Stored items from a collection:
++++++
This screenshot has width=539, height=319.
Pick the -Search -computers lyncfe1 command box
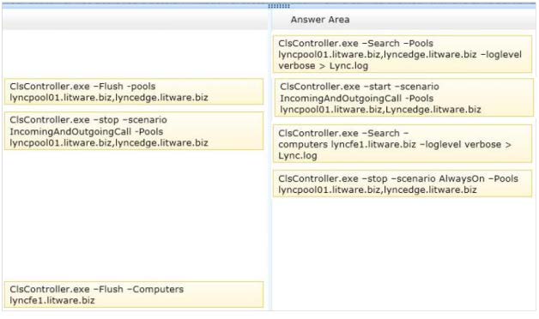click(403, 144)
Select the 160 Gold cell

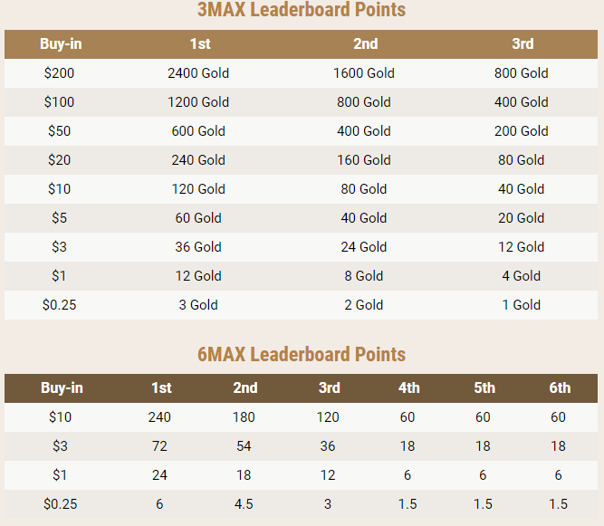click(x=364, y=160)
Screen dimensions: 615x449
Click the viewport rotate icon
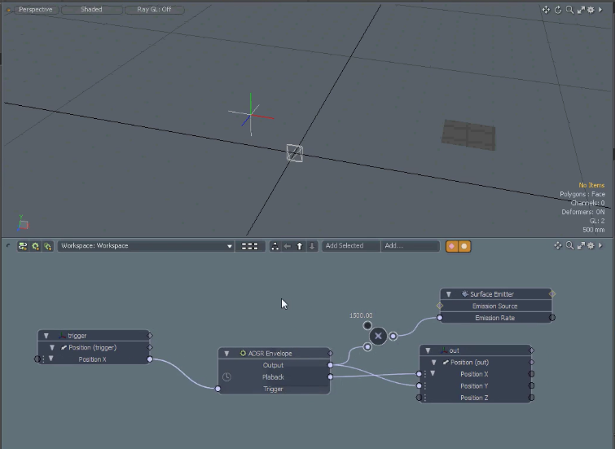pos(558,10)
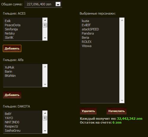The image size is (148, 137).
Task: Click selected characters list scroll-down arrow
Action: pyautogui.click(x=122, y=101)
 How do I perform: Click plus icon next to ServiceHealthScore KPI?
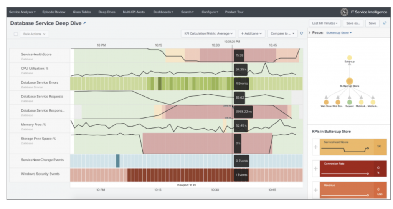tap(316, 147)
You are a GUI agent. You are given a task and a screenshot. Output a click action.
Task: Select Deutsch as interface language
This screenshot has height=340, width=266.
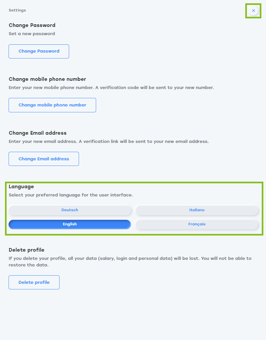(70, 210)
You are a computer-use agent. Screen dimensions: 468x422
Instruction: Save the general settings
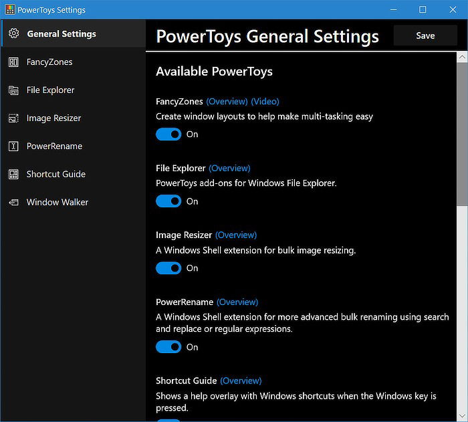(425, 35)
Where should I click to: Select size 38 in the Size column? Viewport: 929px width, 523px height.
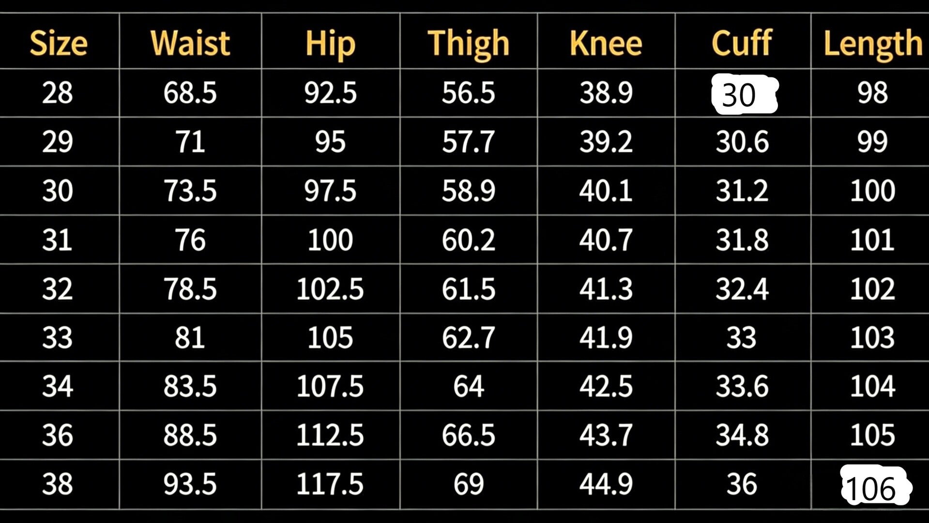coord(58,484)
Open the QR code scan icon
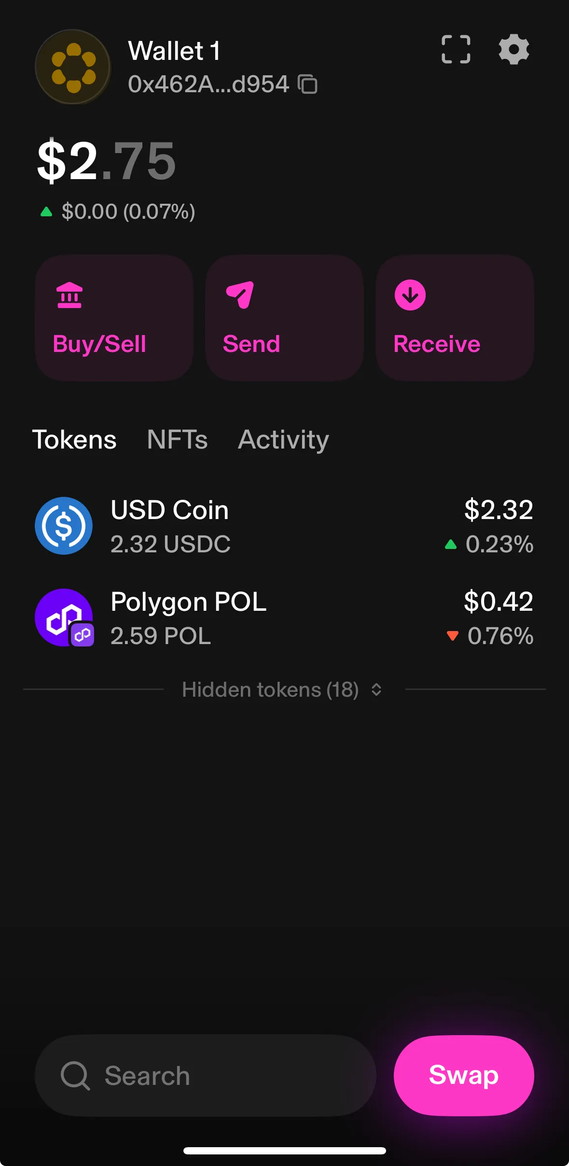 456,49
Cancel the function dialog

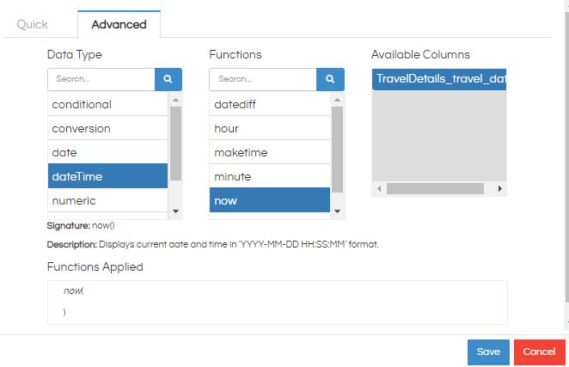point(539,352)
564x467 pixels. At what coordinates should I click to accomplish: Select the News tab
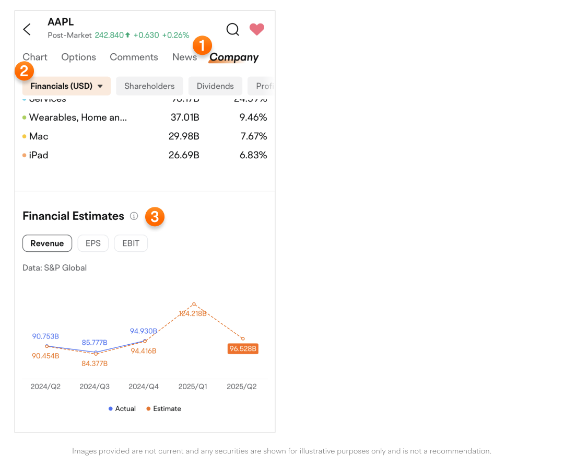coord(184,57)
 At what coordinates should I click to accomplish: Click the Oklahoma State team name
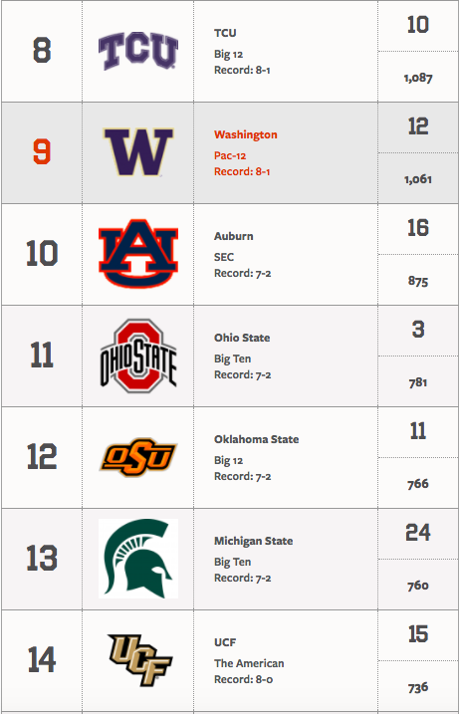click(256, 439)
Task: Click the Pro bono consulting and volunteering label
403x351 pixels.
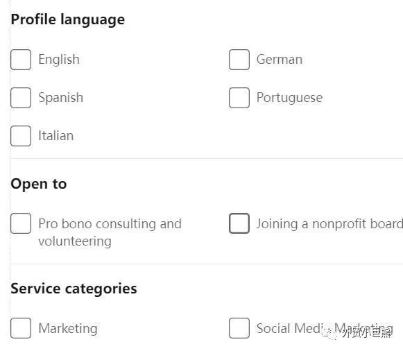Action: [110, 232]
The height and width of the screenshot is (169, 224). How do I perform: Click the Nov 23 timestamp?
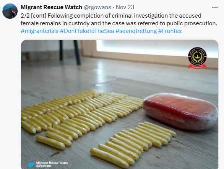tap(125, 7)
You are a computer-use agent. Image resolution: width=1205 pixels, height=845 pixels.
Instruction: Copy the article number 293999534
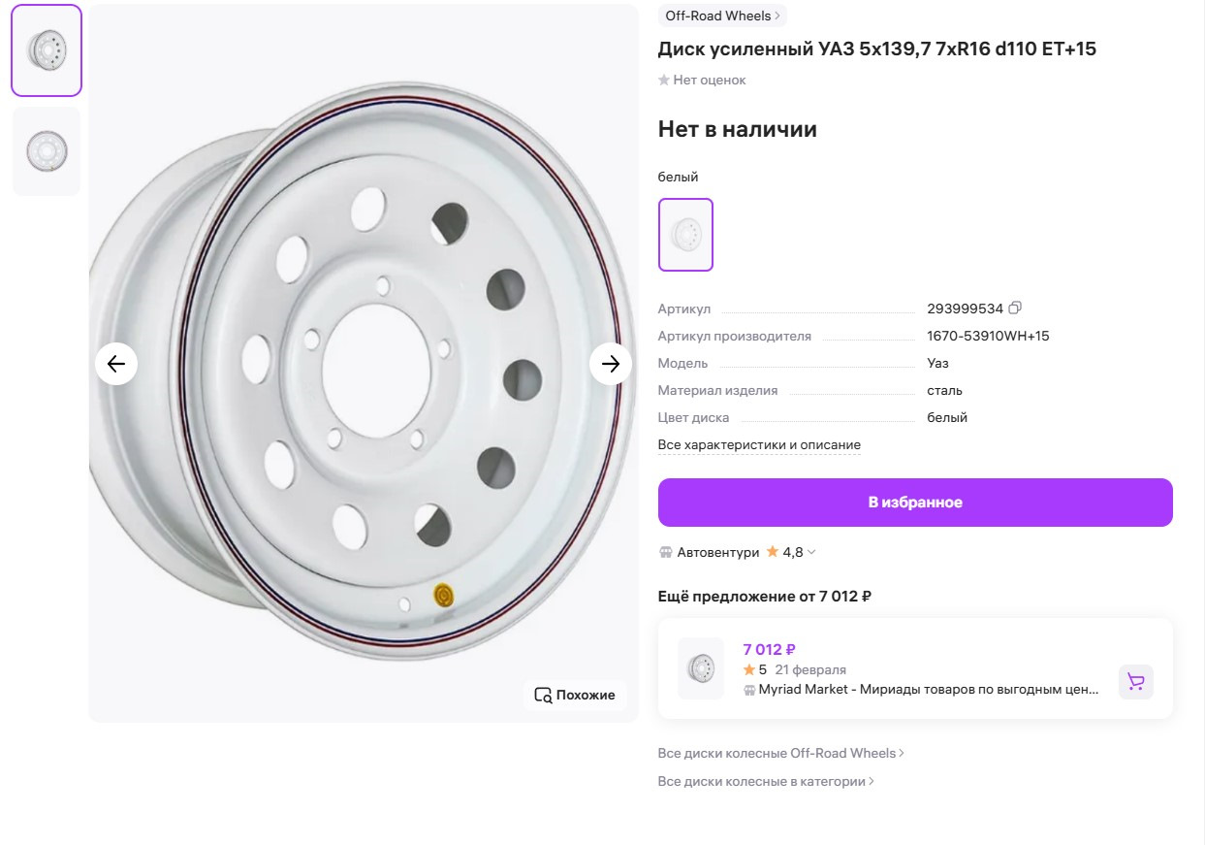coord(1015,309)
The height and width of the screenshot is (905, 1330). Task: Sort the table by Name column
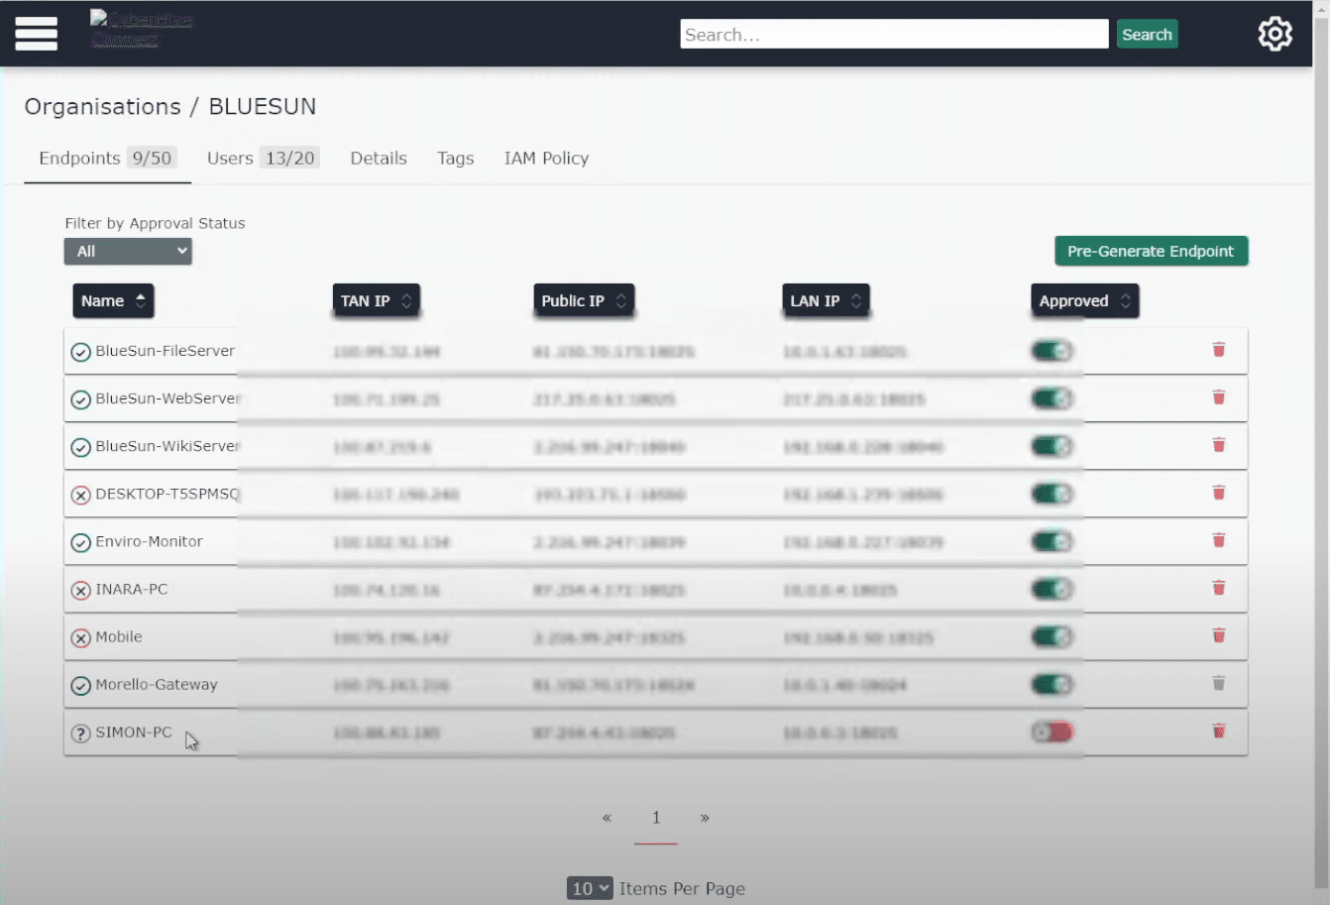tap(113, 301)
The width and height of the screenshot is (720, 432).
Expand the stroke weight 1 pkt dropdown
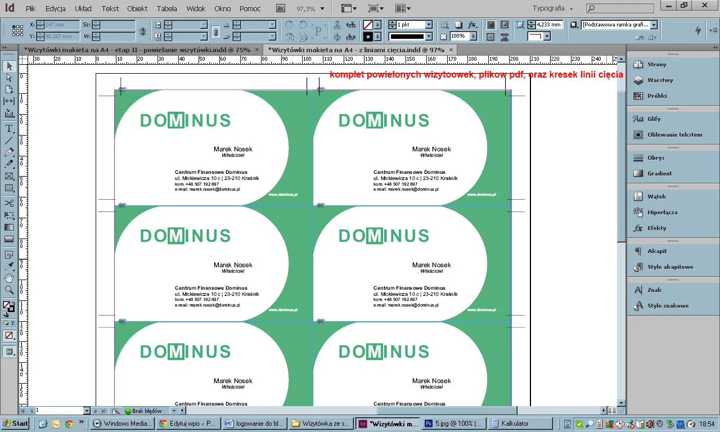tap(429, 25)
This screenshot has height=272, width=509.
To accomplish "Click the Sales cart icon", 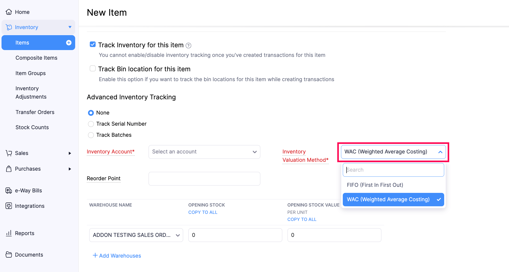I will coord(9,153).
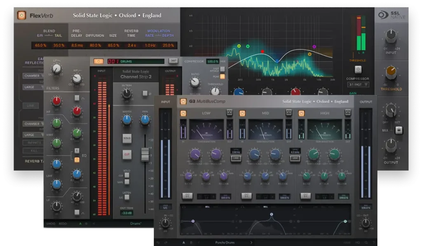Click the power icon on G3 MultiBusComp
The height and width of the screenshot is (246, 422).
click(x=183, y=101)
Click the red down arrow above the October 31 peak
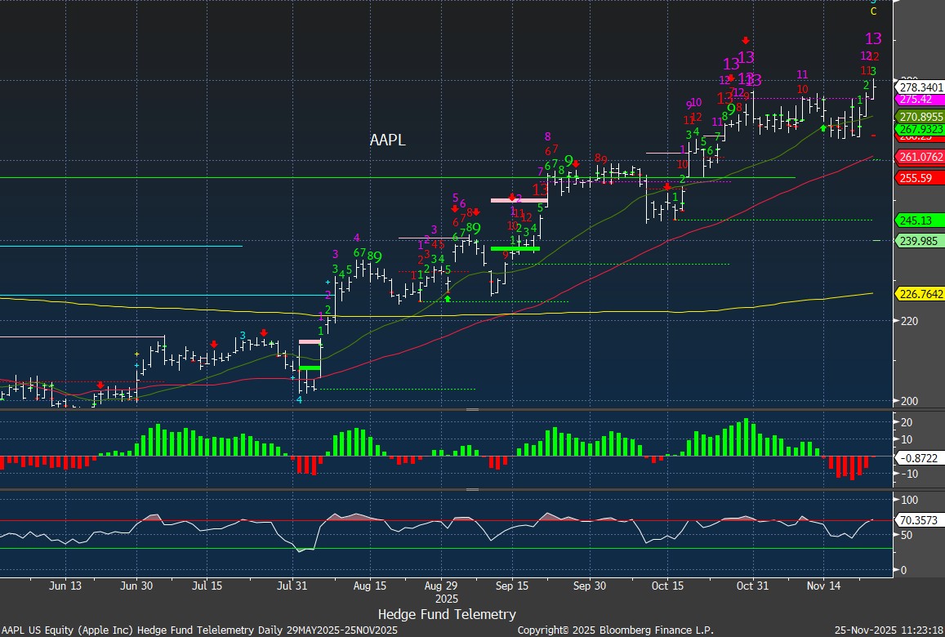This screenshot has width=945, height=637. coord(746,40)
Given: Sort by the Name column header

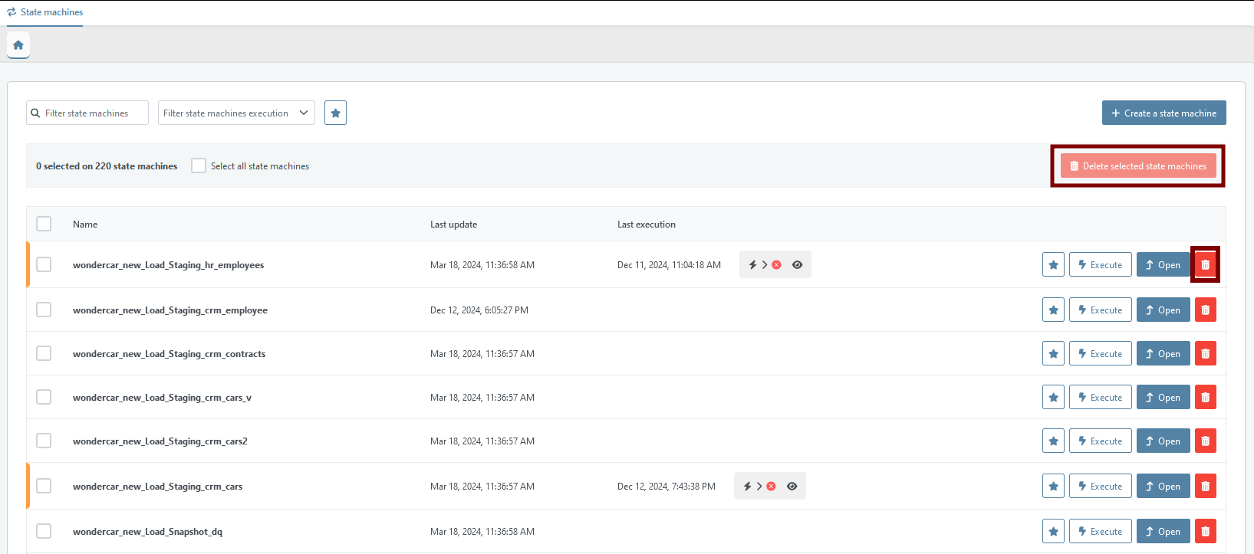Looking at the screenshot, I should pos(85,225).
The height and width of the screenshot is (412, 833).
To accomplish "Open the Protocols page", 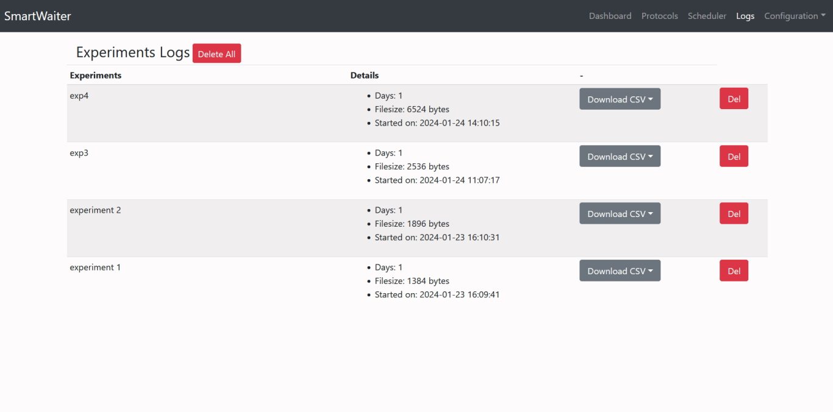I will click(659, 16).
++++++
◆ Brief ◆
Your reply should consist solely of the lines above from the line containing "Task: Select Deutsch as interface language" up to and including the line containing "This screenshot has height=272, width=509.", reproduced exactly, minus the pictures.

◆ Exercise result ◆
Task: Select Deutsch as interface language
This screenshot has height=340, width=266.
(70, 210)
You are a computer-use agent. Screen dimensions: 468x422
Instruction: Save the general settings
(425, 35)
Where should I click to: Select size 38 in the Size column? Viewport: 929px width, 523px height.
coord(58,484)
Open the QR code scan icon
 456,49
Cancel the function dialog

point(539,352)
564x467 pixels. At what coordinates should I click to accomplish: Select the News tab
coord(184,57)
 At what coordinates should I click to accomplish: Click the Oklahoma State team name
click(256, 439)
Task: Click the Pro bono consulting and volunteering label
403x351 pixels.
Action: [110, 232]
The height and width of the screenshot is (169, 224). How do I perform: Click the Nov 23 timestamp?
tap(125, 7)
You are a computer-use agent. Image resolution: width=1205 pixels, height=845 pixels.
Instruction: Copy the article number 293999534
coord(1015,309)
The height and width of the screenshot is (905, 1330). Task: Sort the table by Name column
tap(113, 301)
The width and height of the screenshot is (720, 432).
Expand the stroke weight 1 pkt dropdown
tap(429, 25)
This screenshot has height=272, width=509.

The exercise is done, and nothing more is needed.